- **Instruções**
A: Segundo o texto sobre a Petrobras, em que ano a empresa foi fundada?
B: Reproduza fielmente o trecho do texto sobre a Petrobras, começando em "As minhas primeiras" e terminando em "persistem até hoje.".
C: Liste todos os nomes de lugares (países, estados ou cidades) mencionados no texto sobre a Petrobras.
=== Trecho do texto ===
A PETROBRAS volta à cena política nacional. Na verdade, sempre esteve. É uma das joias da Coroa, devemos cuidá-la e preservá-la, mesmo se for transformada em uma Empresa de Energia, como sugerido no presente texto. Ela faz parte da nossa identidade nacional, desde a fundação em 1953, quando colocou o Brasil no seleto grupo de países com indústria de petróleo. Desde então, ela foi sempre discutida, defendida e atacada no Brasil e no exterior. Portanto deve ser avaliada permanentemente por toda a Sociedade, além do Estado e do Mercado, considerando as transformações que estão acontecendo na área de energia, particularmente na indústria de petróleo mundial.

As minhas primeiras lembranças sobre a PETROBRAS são familiares: meu pai e seus companheiros do PCB na Bahia, como milhares da geração dele, participaram da campanha o Petróleo é Nosso – o povo nas ruas venceu, com apoio de Getulio e dos militares - não foi pouca coisa.

Ainda, e por isso tudo, a minha escolha profissional quando fui estudar na URSS foi na área de petróleo e gás, de novo a PETROBRAS em minha vida: lembro do entusiasmo que escrevi à sua direção, quando estava iniciando a minha dissertação de mestrado, no início de 1980, em Moscou: queria fazer meu trabalho em uma área que houvesse algum interesse da própria PETROBRAS – a minha frustração foi enorme, nunca obtive resposta do meu bem intencionado gesto.

A vida seguiu e o meu interesse pela Indústria de Petróleo, pela Energia nas suas diversas formas, e a questão ambiental persistem até hoje.
=== Linhas fornecidas ===
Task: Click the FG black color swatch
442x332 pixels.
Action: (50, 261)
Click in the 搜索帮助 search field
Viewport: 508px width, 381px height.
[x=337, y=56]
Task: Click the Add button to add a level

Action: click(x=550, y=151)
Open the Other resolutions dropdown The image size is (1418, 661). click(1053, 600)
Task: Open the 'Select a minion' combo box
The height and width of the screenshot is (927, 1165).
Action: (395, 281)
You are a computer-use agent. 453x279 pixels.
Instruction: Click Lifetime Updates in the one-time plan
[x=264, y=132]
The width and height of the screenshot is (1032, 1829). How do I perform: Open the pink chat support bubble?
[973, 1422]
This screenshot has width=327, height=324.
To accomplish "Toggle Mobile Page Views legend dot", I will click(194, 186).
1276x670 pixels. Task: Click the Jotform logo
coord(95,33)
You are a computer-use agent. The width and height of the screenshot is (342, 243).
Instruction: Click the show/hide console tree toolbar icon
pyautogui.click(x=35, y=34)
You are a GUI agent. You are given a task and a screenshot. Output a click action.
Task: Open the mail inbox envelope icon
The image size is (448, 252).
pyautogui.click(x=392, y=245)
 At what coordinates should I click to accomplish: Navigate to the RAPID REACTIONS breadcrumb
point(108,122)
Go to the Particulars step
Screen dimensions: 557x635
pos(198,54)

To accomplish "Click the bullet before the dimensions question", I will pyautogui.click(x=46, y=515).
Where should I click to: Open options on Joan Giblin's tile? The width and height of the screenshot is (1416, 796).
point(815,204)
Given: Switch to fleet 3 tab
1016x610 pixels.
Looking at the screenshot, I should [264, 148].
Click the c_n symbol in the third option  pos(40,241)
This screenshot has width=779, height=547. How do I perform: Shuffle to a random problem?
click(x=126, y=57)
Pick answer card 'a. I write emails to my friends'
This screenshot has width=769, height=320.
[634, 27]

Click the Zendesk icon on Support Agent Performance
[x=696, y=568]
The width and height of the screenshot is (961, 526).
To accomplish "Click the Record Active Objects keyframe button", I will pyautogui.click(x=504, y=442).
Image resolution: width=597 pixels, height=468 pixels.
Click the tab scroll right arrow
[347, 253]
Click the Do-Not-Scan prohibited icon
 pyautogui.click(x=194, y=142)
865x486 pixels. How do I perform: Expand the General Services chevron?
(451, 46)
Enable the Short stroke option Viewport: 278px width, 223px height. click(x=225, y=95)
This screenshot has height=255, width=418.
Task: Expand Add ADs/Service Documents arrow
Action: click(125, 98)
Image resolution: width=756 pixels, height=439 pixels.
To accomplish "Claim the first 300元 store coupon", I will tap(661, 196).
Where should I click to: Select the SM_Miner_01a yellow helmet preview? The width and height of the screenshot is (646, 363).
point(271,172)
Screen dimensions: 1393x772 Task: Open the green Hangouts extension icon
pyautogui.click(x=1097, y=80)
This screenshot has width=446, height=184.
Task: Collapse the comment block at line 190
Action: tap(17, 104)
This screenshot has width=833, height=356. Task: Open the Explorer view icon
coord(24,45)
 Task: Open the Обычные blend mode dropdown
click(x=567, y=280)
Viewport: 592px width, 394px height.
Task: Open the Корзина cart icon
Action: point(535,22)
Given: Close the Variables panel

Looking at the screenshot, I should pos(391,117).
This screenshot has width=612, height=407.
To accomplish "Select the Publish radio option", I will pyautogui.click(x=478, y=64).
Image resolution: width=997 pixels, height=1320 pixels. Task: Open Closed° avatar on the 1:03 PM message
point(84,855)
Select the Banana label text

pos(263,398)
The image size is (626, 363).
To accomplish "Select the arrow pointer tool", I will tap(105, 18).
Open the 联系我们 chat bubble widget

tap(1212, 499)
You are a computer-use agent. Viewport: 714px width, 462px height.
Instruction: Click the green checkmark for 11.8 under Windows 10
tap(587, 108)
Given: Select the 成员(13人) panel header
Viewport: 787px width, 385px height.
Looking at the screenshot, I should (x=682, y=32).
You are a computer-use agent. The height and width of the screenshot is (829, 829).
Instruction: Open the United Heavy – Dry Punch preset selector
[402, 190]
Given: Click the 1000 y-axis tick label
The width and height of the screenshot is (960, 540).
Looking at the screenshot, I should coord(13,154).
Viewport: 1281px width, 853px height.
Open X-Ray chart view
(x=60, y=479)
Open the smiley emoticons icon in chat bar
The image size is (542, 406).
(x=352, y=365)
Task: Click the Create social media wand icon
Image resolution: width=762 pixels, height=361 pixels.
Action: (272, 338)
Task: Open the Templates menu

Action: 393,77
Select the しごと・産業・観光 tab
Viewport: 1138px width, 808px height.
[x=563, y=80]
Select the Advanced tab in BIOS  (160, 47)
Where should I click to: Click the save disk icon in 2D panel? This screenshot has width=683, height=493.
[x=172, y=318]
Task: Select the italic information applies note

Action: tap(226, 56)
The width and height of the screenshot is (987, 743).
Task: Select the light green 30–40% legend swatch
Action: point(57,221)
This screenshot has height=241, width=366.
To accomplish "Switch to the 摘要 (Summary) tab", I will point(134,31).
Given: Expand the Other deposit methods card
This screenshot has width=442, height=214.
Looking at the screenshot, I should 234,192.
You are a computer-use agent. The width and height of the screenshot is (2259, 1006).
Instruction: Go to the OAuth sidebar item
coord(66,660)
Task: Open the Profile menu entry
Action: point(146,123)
===
- **Respostas por tarefa**
A: Em 1953.

B:
As minhas primeiras lembranças sobre a PETROBRAS são familiares: meu pai e seus companheiros do PCB na Bahia, como milhares da geração dele, participaram da campanha o Petróleo é Nosso – o povo nas ruas venceu, com apoio de Getulio e dos militares - não foi pouca coisa.

Ainda, e por isso tudo, a minha escolha profissional quando fui estudar na URSS foi na área de petróleo e gás, de novo a PETROBRAS em minha vida: lembro do entusiasmo que escrevi à sua direção, quando estava iniciando a minha dissertação de mestrado, no início de 1980, em Moscou: queria fazer meu trabalho em uma área que houvesse algum interesse da própria PETROBRAS – a minha frustração foi enorme, nunca obtive resposta do meu bem intencionado gesto.

A vida seguiu e o meu interesse pela Indústria de Petróleo, pela Energia nas suas diversas formas, e a questão ambiental persistem até hoje.

C: Brasil, Bahia, URSS, Moscou